╭─ Data

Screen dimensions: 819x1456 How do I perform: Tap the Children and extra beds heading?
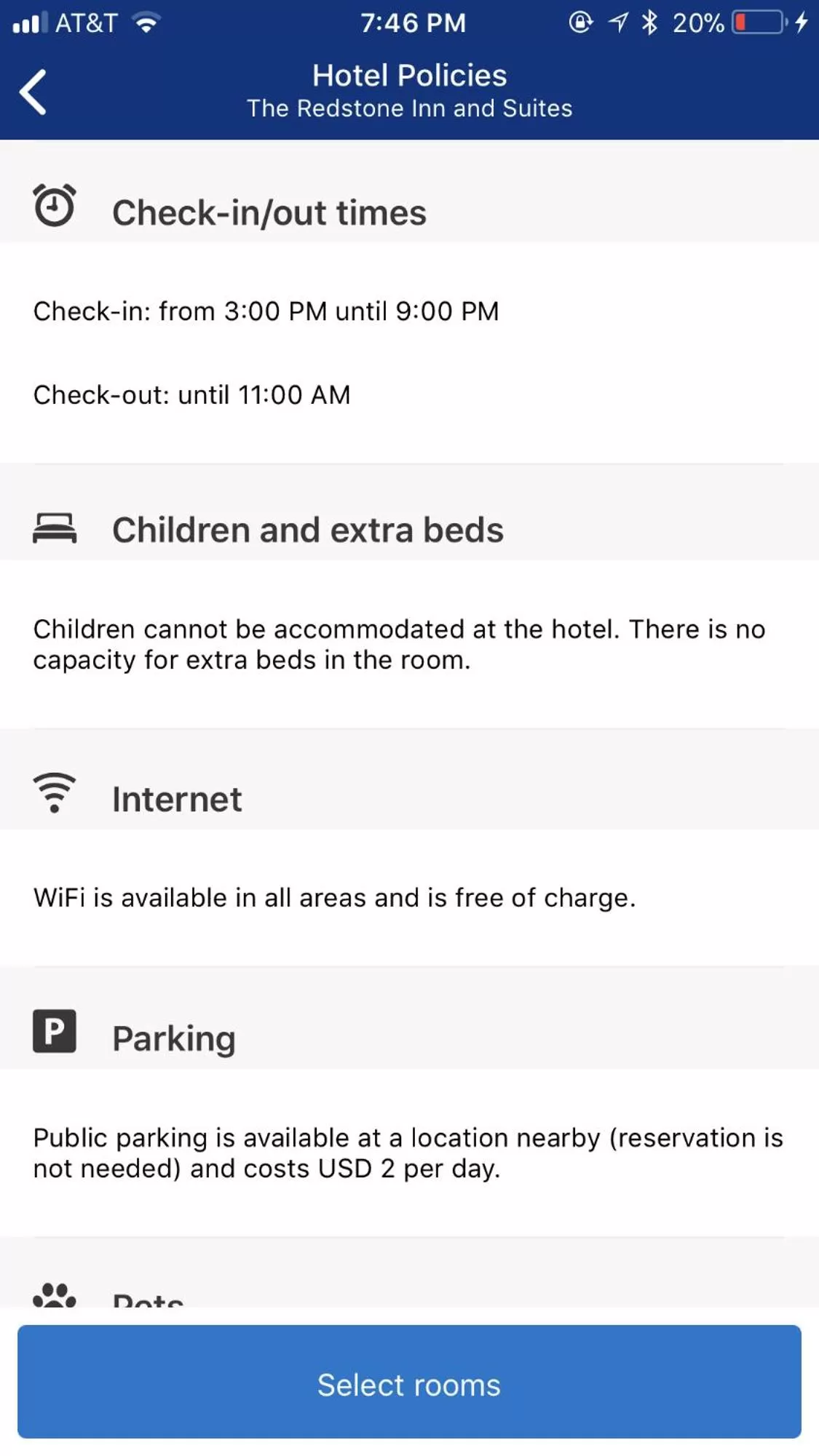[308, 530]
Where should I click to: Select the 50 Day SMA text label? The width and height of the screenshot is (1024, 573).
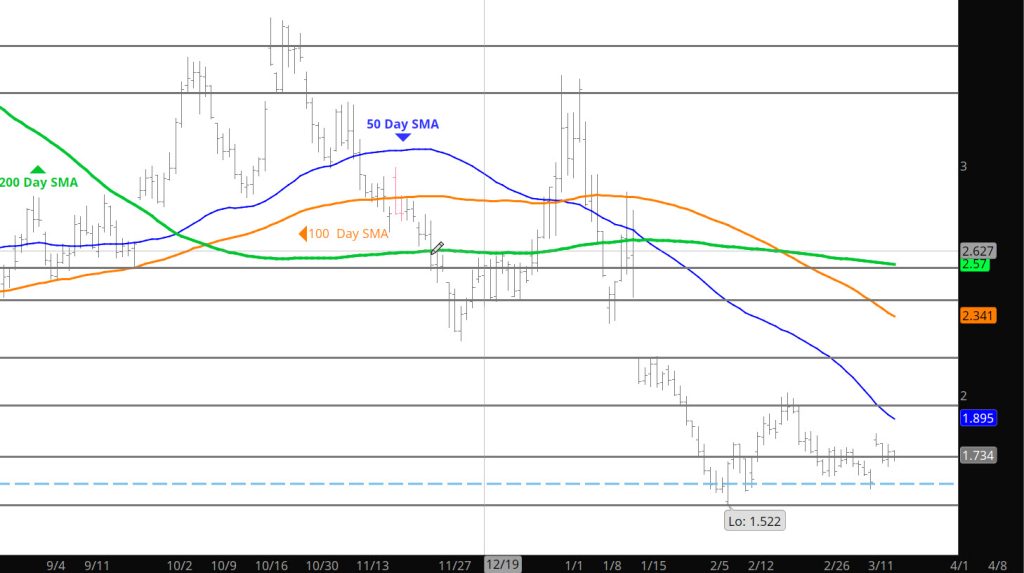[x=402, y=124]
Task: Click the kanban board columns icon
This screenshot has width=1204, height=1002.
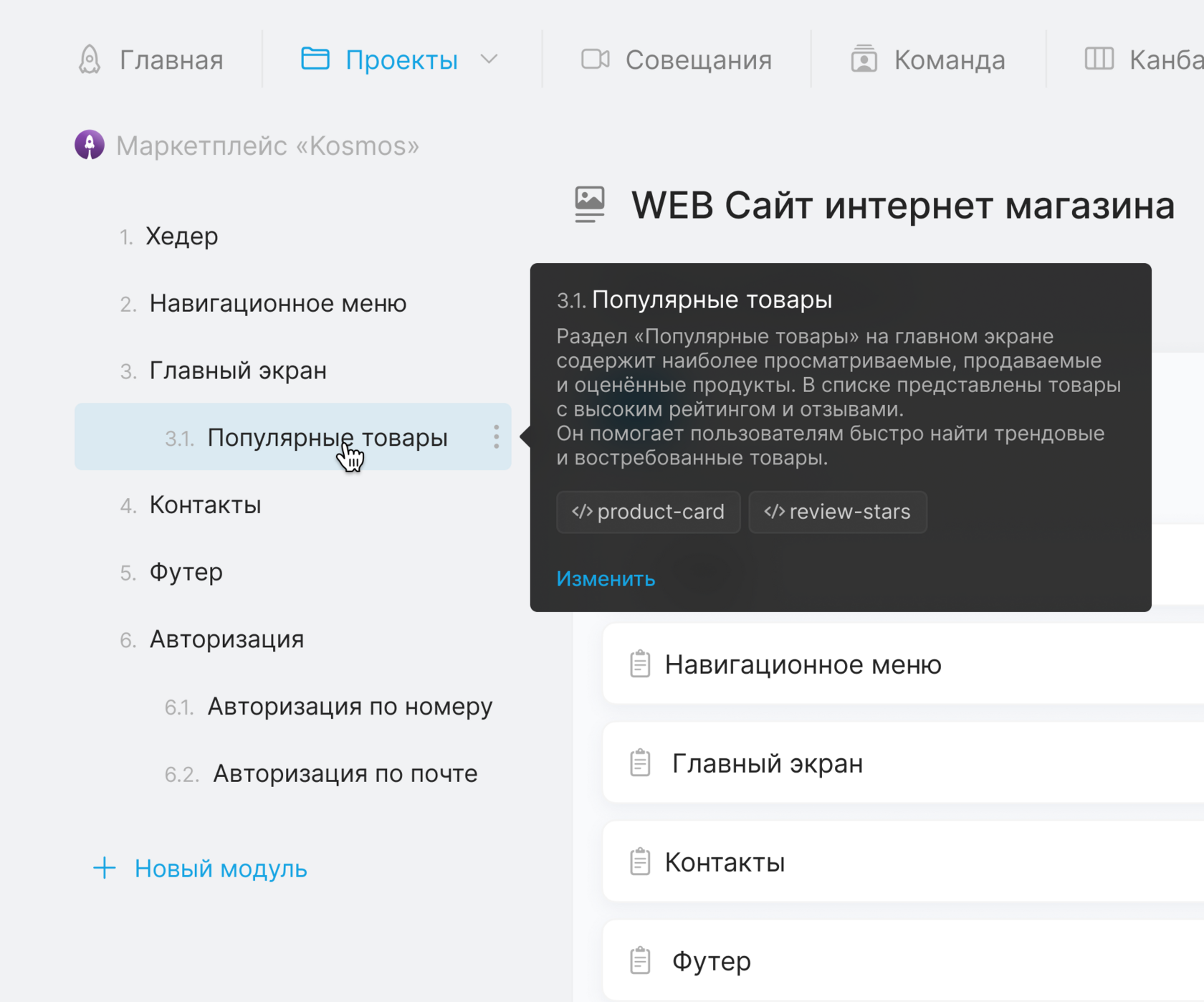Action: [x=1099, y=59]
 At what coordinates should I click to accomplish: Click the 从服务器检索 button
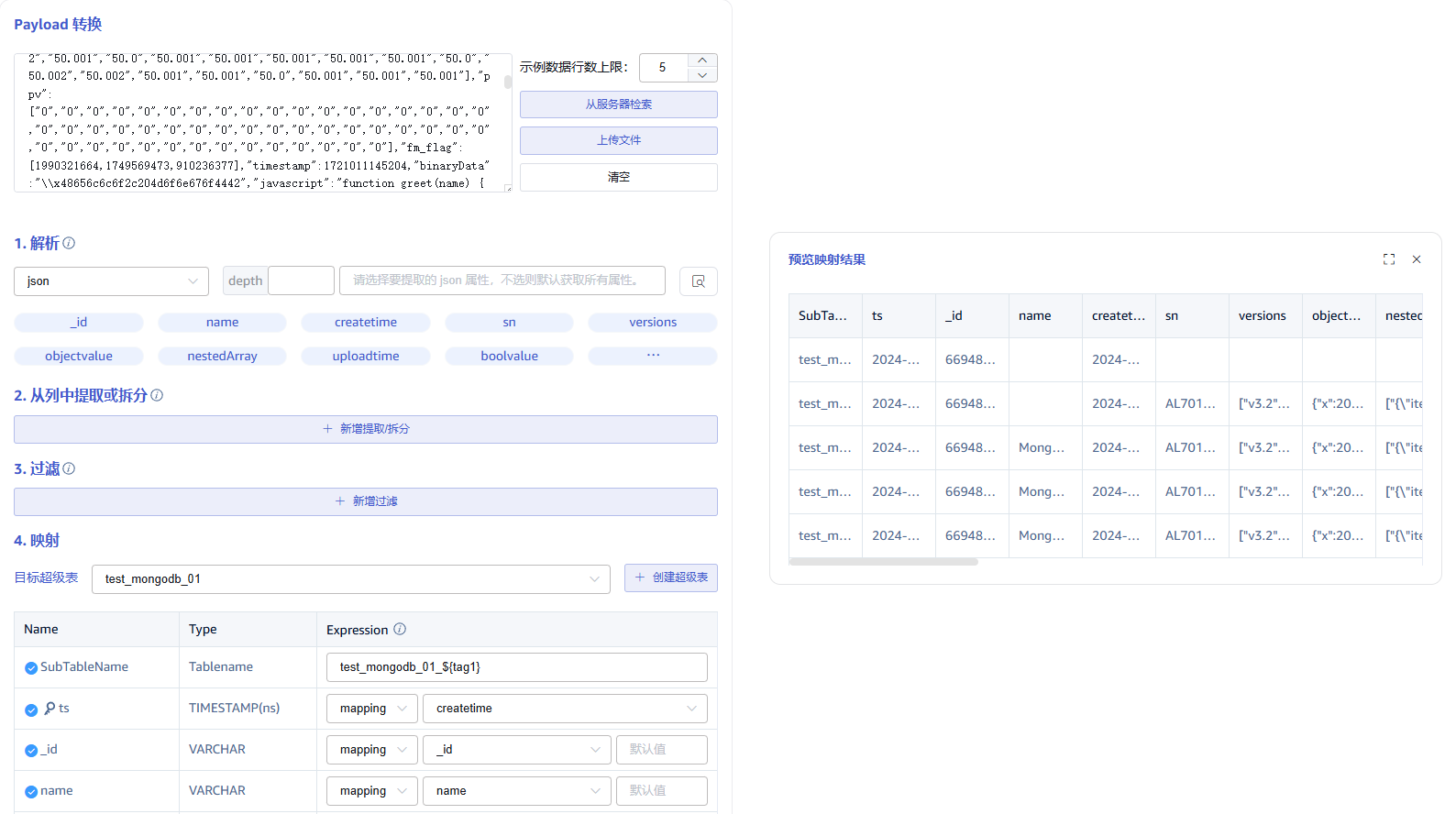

╰─

-- Task objective --
Retype all entries exactly, without the images.

-- Solution below --
Screen dimensions: 819x1456 How do I perform: Tap the Children and extra beds heading?
[308, 530]
Where should I click to: Select the 50 Day SMA text label? The width and height of the screenshot is (1024, 573).
[x=402, y=124]
Task: Click the kanban board columns icon
This screenshot has width=1204, height=1002.
Action: [x=1099, y=59]
 At what coordinates should I click to accomplish: Click the 从服务器检索 button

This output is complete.